**EXERCISE DETAILS**
Only the lines below starting at the one containing "You are a GUI agent. The screenshot is 360×2354." and ending at the one containing "담양전씨종보 제52호가 발간됐습니다. (195, 2019)" belong in the answer, each copied exactly.

== RECORDS SHOWN

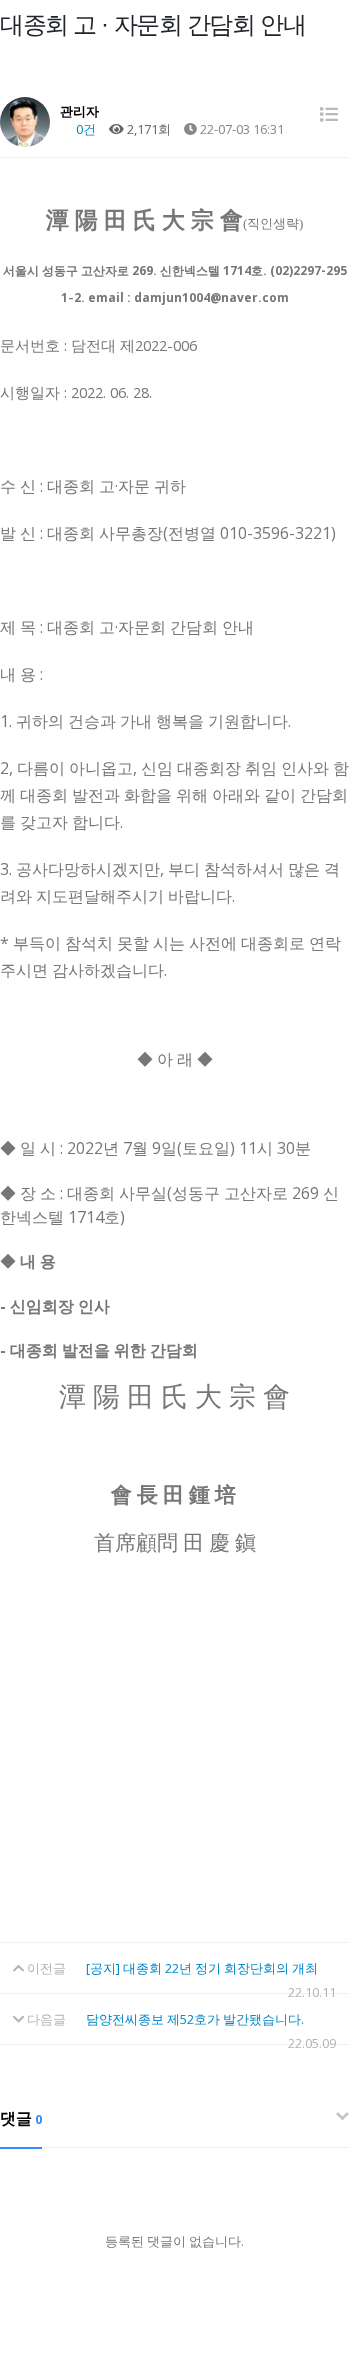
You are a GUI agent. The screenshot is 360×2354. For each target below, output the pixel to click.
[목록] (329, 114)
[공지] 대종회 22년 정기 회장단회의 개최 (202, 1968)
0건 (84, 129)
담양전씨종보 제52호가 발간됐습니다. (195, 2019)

====
== RECORDS SHOWN

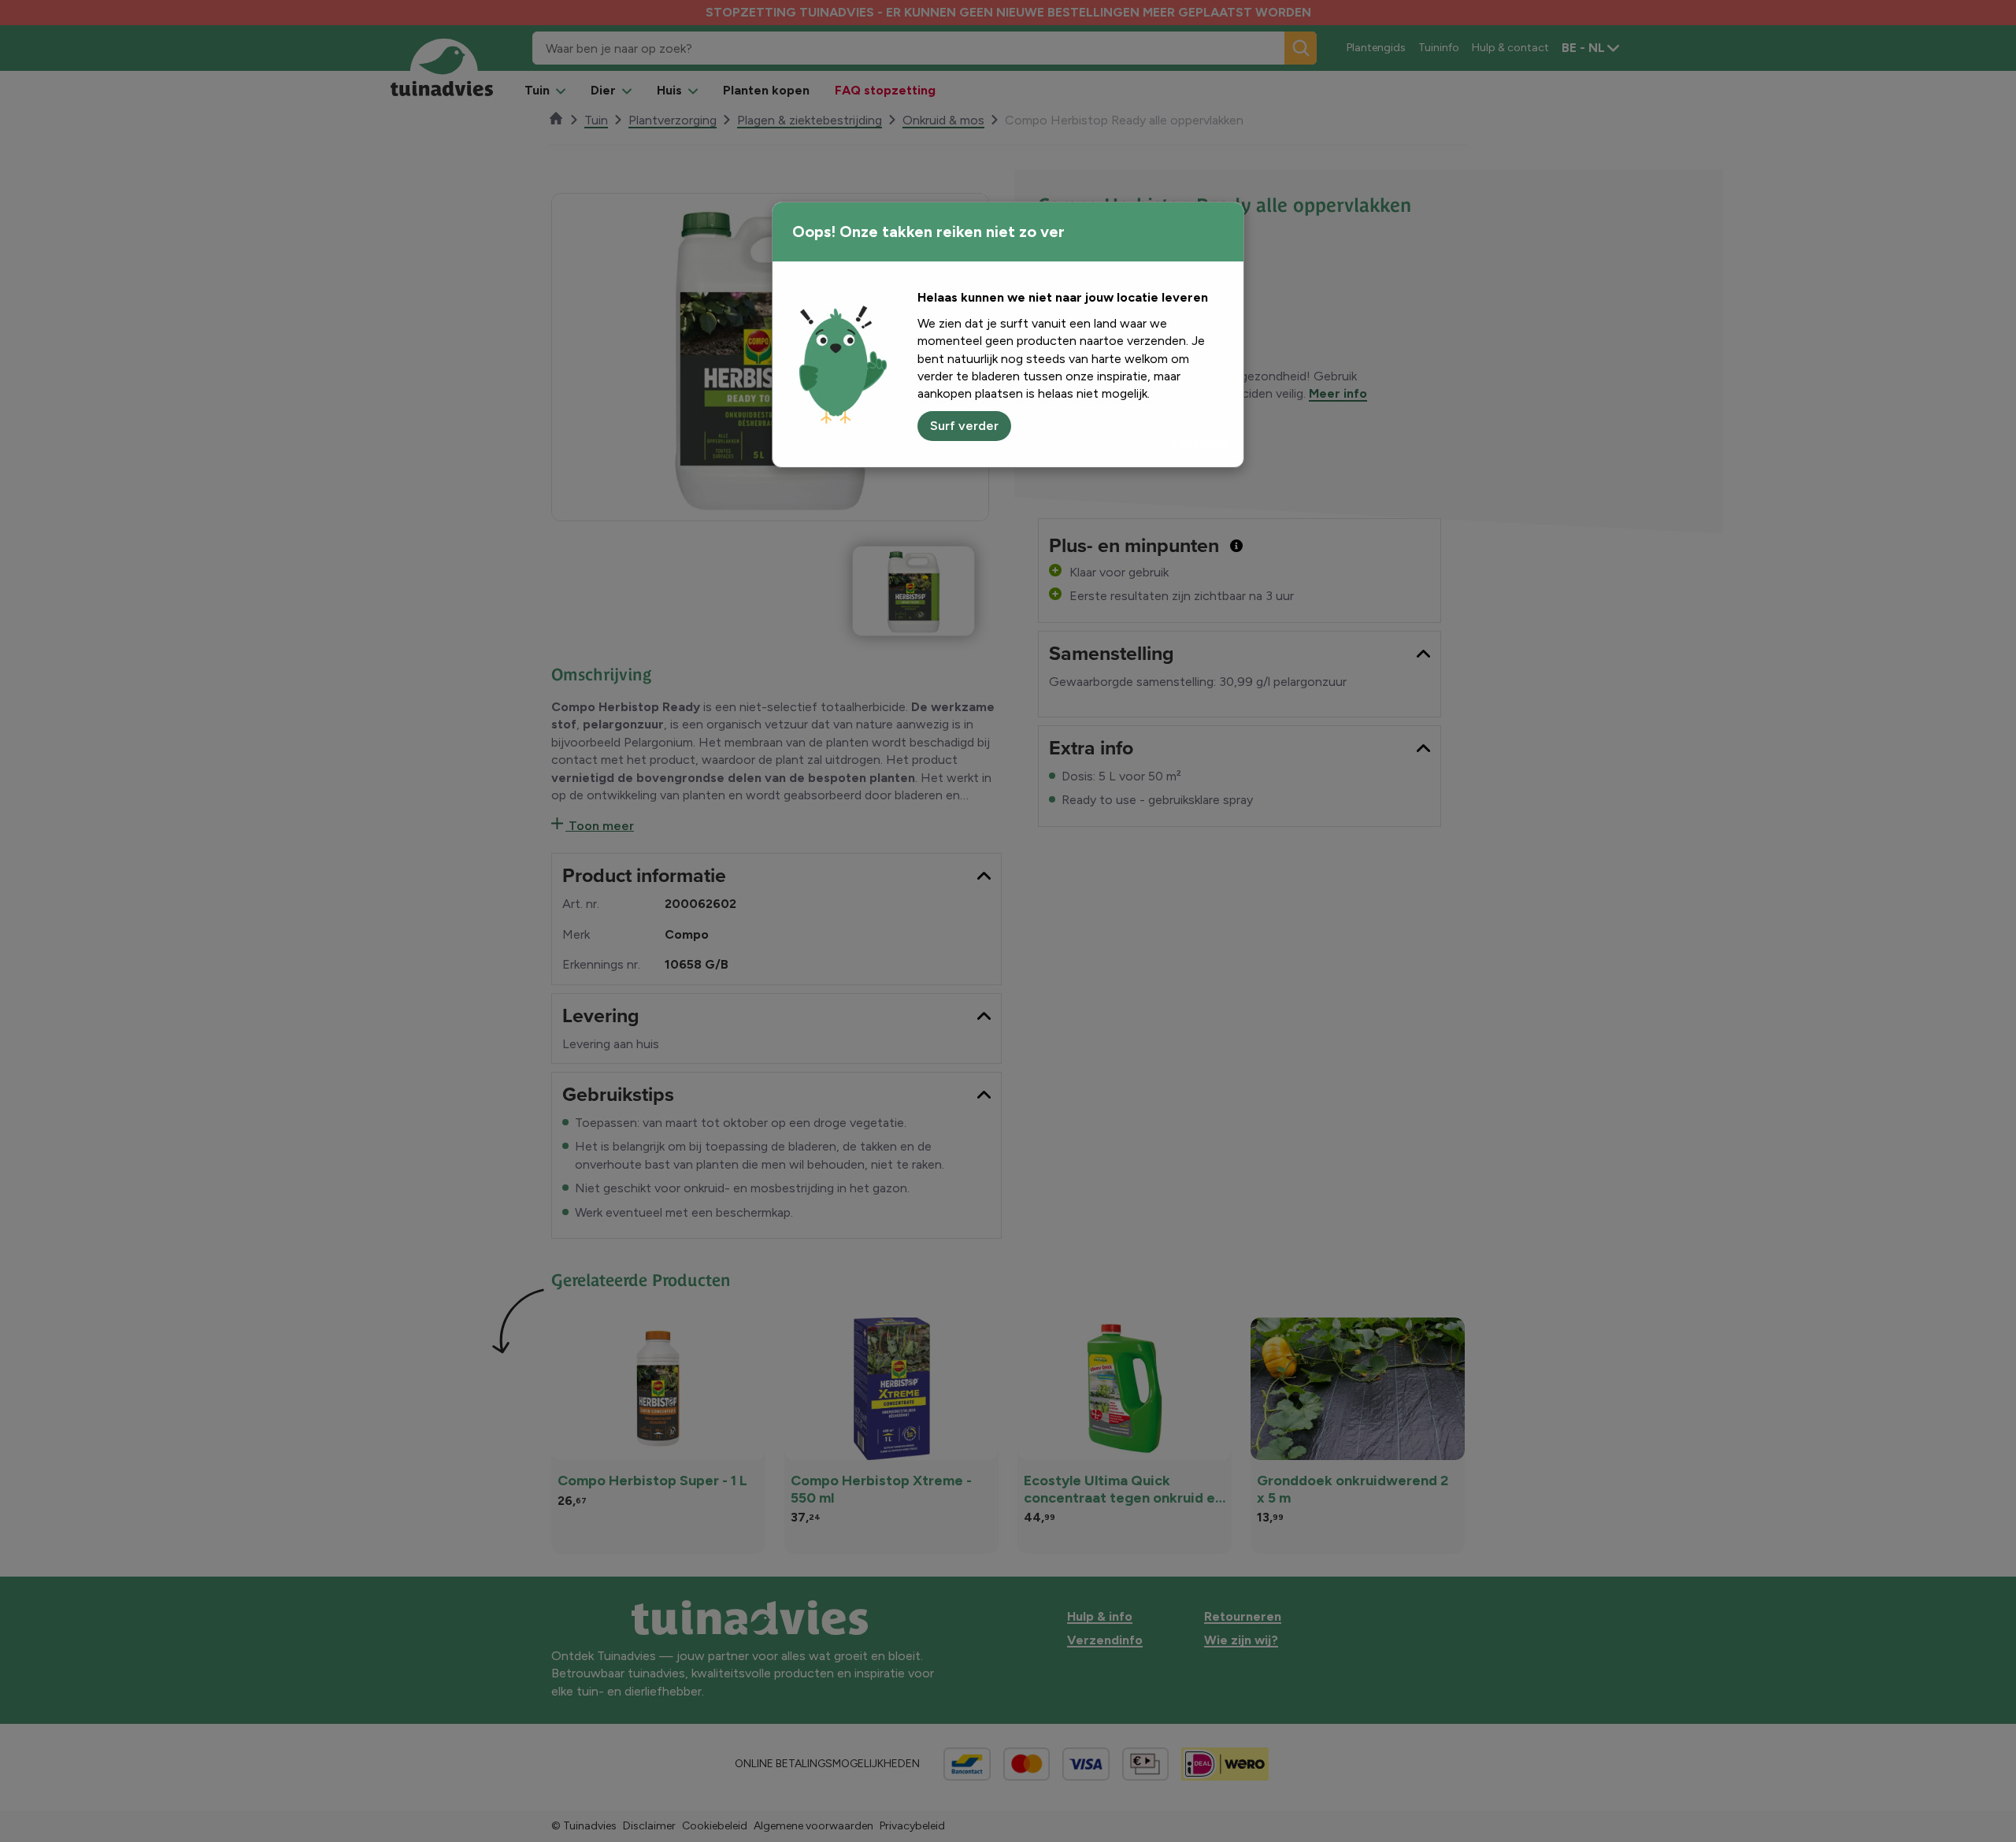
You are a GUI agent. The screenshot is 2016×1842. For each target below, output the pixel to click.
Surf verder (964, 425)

====

**YOUR RESPONSE**
You are a GUI agent. The screenshot is 360×2354. For each target below, output the pixel to click.
[목록] (329, 114)
[공지] 대종회 22년 정기 회장단회의 개최 (202, 1968)
0건 (84, 129)
담양전씨종보 제52호가 발간됐습니다. (195, 2019)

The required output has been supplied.